Wednesday mornings, 06:00, sun out and a loco to prepare: a great time of the week as Cleaner Oliver and I get to work on the Y14. I'm the senior man here and Fitter Rudy and Fireman Paul are happy to let us get on with it. We start with an inspection of the firebox - cap on backwards, torch in hand and lie on your back to look at the crown stays and the fusible plugs. I close up finding nothing amiss and Cleaner Oliver sets to work ashing out the smokebox:
The driver's side water gauge drain is blocked again and I don't have any boiler pressure left to blow it out, so Fireman Paul finds a bit of welding rod to have a poke about through the drain connection:
Fireman Paul is training to drive, which means turns with him are always good for me. Not only is he a great mentor, but I get to fire frequently. This time, Paul fired the first two trips and I fired the second two, and fired to dispose. After the last turn on this loco, I made sure that I got the water on much sooner, and discovered that I could get the fireman's side injector to flow more water by turning the water up after I had started the injector.
It was better, but not all good. I had it blowing off in the station on the fourth trip. I had the water well up in the glass, the fire was ready to go and there were still passengers arriving as we were due to out - sometimes you just have to let it go.

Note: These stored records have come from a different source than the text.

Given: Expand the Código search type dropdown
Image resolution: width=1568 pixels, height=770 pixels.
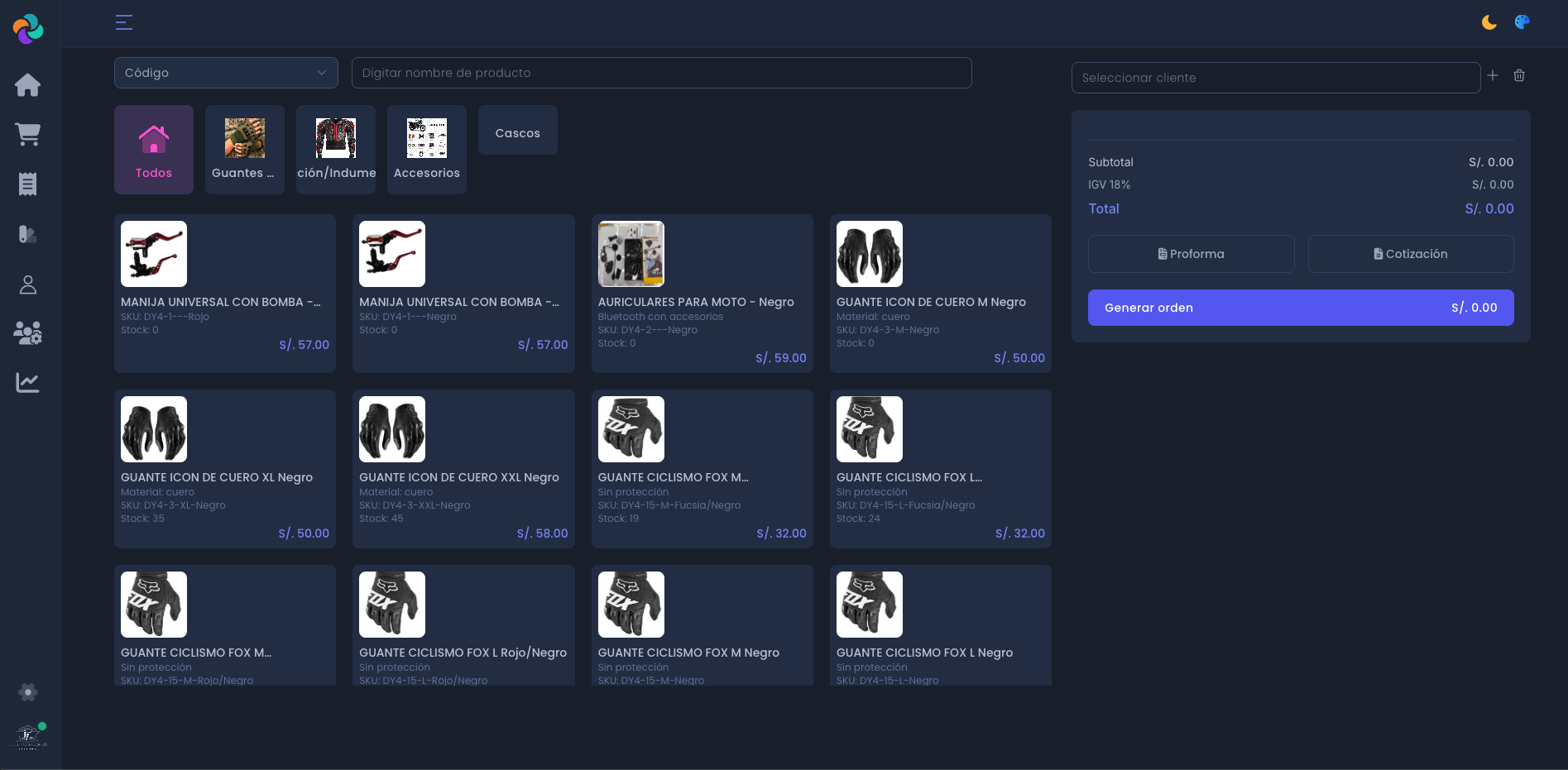Looking at the screenshot, I should 226,73.
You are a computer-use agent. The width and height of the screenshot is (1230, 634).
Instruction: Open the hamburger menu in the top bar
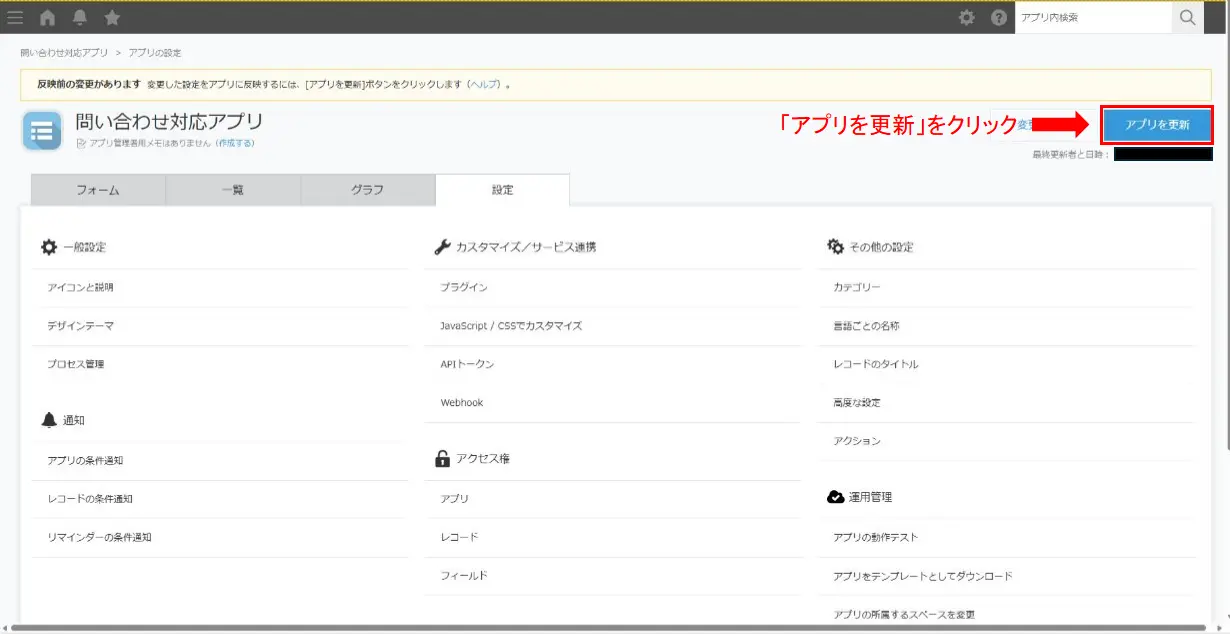(x=15, y=16)
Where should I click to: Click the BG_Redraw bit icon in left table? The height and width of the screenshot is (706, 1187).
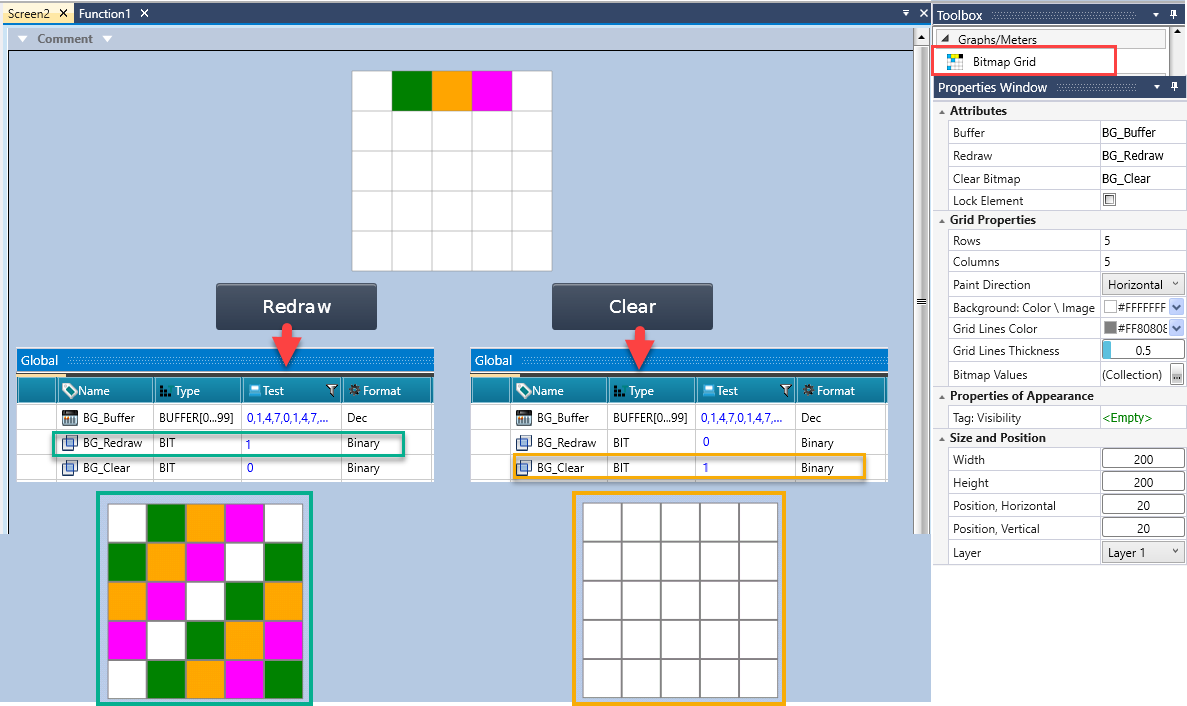(70, 443)
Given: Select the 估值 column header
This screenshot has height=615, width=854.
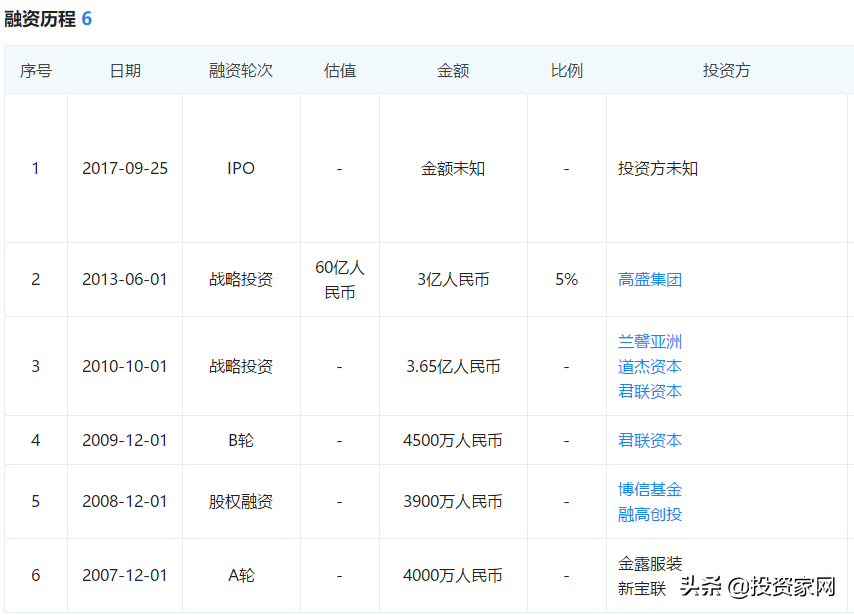Looking at the screenshot, I should tap(340, 71).
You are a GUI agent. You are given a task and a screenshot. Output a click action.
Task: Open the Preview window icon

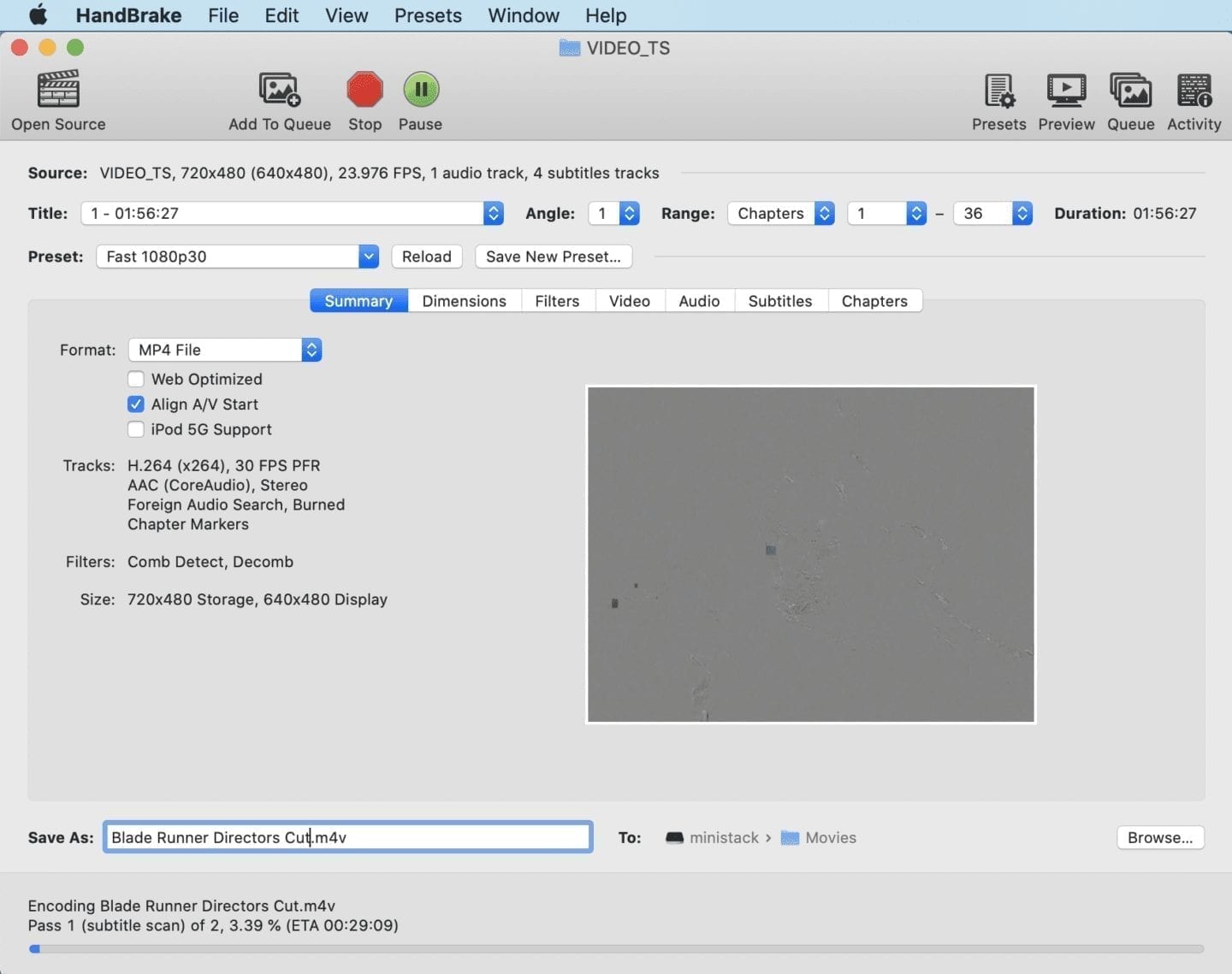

Here, Driver Dave is pulling some coal down for me as we wait for the green flag:
After some advice from Fireman Steve on a previous turn, I made sure that when I had the shovel I was doing all hooking on, calling all signals and handling the token - I need to be ready to handle all the fireman's duties for when I eventually fire on my own.
During disposal, Fireman Paul taught me something I'd forgotten - how to fill the boiler to the top nut - you isolate bottom valve, drain gauge & fill boiler with only the top valve open. When water appears in the gauge, you know the boiler is full to the top nut.